• [TASK GOAL]: Reproduce word for word the lines below, starting at the line that contains "What do you see at coordinates (218, 140)" and ending after the line that contains "New to-do is".

──────── INPUT RECORDS ────────

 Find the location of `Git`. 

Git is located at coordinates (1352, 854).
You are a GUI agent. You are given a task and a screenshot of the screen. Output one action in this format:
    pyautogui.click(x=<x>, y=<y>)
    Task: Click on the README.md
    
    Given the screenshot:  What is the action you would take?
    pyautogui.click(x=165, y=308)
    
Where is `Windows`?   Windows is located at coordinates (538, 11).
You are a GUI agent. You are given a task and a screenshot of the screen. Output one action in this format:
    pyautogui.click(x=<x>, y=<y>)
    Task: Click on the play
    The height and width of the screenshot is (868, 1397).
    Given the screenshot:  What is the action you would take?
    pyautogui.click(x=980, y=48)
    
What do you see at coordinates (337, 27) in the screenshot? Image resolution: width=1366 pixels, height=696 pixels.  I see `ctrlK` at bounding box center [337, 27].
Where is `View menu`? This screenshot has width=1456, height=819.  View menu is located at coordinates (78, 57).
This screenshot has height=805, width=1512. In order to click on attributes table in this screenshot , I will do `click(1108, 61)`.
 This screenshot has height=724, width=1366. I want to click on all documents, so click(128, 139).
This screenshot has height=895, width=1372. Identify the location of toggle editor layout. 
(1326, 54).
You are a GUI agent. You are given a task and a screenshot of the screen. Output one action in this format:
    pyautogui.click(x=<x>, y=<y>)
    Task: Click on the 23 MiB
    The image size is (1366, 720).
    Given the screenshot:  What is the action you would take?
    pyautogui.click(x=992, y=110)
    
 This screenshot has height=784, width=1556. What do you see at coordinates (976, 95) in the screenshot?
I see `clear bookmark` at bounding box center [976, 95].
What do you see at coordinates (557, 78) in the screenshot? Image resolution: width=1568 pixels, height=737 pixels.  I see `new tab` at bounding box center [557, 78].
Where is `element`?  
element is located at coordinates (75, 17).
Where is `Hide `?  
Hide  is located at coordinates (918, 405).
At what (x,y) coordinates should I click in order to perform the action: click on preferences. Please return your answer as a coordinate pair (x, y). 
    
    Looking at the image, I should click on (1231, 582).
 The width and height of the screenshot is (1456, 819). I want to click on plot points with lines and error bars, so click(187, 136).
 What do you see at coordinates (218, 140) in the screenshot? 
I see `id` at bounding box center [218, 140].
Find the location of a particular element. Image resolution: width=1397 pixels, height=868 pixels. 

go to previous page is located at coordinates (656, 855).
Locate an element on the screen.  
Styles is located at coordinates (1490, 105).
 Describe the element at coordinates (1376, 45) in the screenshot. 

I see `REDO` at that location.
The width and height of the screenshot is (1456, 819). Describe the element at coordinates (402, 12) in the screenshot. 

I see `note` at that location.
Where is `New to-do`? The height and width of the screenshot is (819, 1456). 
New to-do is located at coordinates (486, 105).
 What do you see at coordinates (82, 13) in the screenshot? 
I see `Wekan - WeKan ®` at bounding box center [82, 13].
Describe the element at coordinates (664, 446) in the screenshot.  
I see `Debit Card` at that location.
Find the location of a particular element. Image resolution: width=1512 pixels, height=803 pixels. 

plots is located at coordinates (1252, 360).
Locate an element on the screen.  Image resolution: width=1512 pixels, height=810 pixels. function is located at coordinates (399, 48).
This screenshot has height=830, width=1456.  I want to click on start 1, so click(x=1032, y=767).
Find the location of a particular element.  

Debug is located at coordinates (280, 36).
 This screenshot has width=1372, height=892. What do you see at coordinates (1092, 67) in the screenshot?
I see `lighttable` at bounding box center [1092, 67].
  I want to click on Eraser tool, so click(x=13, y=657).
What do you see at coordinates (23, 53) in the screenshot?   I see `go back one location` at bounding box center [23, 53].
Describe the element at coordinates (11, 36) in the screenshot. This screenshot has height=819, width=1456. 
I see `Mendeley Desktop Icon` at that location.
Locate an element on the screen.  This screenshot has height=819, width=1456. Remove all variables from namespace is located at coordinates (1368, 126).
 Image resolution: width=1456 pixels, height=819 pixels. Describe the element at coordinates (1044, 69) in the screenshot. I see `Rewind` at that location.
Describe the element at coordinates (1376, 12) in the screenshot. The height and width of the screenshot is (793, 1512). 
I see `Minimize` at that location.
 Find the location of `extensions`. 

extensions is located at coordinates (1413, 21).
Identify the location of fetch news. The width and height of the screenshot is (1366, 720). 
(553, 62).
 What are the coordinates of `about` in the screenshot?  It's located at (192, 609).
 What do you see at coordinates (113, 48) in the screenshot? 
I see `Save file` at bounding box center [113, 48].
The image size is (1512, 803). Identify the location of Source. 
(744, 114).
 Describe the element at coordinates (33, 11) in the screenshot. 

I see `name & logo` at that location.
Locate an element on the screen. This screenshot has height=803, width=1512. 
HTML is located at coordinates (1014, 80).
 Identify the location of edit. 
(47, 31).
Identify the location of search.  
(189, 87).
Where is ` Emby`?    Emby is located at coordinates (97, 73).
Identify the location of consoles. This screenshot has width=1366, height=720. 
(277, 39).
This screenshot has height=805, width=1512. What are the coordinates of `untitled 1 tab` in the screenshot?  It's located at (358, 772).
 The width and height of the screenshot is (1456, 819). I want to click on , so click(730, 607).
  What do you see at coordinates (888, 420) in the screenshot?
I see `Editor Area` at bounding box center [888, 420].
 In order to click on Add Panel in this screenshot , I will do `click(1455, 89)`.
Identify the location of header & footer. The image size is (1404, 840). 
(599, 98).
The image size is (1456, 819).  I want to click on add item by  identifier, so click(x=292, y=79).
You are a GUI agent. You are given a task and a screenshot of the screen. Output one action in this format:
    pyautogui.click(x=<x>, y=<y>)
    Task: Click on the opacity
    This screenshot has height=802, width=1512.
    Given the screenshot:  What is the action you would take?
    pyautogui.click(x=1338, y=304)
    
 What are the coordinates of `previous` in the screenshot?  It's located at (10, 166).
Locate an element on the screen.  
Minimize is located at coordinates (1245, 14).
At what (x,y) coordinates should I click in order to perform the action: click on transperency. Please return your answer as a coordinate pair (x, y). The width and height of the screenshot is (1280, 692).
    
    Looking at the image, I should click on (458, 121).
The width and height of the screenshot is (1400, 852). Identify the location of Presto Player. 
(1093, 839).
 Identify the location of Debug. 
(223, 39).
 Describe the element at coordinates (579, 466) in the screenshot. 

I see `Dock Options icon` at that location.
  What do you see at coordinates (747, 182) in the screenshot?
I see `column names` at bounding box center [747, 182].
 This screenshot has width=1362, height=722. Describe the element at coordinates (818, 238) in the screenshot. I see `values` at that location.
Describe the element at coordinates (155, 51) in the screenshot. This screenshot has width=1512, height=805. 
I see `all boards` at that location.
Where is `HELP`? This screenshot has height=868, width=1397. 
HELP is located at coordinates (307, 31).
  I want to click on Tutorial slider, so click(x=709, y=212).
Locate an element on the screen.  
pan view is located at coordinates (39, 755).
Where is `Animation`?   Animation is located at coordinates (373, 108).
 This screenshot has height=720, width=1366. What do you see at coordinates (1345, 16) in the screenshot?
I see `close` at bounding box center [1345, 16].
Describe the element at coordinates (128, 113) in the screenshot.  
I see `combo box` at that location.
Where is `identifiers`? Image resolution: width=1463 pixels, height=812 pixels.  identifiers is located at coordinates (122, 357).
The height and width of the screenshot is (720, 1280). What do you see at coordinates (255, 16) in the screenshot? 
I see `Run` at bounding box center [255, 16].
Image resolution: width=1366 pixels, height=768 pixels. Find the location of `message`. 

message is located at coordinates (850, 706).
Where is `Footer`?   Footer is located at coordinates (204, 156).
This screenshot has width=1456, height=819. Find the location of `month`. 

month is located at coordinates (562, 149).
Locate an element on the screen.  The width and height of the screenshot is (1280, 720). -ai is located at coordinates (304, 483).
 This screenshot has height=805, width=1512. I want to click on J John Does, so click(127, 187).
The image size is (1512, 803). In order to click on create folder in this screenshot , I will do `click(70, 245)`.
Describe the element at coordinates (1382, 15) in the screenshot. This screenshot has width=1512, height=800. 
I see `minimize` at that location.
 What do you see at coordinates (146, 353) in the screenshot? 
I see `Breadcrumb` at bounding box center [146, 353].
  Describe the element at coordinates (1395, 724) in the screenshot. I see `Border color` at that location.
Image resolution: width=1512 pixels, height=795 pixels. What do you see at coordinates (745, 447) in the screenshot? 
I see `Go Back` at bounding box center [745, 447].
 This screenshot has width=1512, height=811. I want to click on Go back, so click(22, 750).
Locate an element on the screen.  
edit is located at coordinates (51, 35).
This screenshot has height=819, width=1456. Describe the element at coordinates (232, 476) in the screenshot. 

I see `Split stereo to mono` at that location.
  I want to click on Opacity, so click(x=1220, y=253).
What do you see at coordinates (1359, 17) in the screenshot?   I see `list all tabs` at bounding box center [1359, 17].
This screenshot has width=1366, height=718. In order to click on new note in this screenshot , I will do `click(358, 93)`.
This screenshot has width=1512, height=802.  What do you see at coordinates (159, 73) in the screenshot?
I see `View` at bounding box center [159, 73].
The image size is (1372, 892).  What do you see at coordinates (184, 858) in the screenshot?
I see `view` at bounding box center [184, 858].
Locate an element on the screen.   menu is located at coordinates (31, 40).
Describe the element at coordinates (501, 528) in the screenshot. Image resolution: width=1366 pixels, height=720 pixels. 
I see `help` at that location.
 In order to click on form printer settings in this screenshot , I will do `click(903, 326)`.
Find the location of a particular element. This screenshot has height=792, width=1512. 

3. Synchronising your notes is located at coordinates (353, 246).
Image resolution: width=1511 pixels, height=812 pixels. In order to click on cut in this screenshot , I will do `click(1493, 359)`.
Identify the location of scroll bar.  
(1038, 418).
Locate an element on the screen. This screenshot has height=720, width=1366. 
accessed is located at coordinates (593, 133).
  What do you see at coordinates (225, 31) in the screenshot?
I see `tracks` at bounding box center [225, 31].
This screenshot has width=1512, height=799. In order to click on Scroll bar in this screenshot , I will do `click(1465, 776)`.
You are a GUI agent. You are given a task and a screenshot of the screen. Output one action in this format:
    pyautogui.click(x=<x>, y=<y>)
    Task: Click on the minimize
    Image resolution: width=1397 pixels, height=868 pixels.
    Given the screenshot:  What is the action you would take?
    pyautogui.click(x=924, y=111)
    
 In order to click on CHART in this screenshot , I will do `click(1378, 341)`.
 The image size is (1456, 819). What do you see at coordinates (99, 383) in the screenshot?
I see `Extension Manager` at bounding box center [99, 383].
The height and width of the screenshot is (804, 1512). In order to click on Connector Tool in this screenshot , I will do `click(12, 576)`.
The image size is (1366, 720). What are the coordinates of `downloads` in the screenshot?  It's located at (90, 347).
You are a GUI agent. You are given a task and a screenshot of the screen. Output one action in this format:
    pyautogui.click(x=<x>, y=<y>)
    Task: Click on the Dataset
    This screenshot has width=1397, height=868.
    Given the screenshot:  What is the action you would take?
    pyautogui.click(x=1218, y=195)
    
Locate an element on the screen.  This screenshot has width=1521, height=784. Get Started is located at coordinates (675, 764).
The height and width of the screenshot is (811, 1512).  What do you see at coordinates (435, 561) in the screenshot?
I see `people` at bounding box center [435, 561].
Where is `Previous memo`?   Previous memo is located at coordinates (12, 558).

────────

• [OUTPUT]:
 What do you see at coordinates (218, 140) in the screenshot? 
I see `id` at bounding box center [218, 140].
Find the location of a particular element. Image resolution: width=1397 pixels, height=868 pixels. 

go to previous page is located at coordinates (656, 855).
Locate an element on the screen.  
Styles is located at coordinates (1490, 105).
 Describe the element at coordinates (1376, 45) in the screenshot. 

I see `REDO` at that location.
The width and height of the screenshot is (1456, 819). Describe the element at coordinates (402, 12) in the screenshot. 

I see `note` at that location.
Where is `New to-do`? The height and width of the screenshot is (819, 1456). 
New to-do is located at coordinates (486, 105).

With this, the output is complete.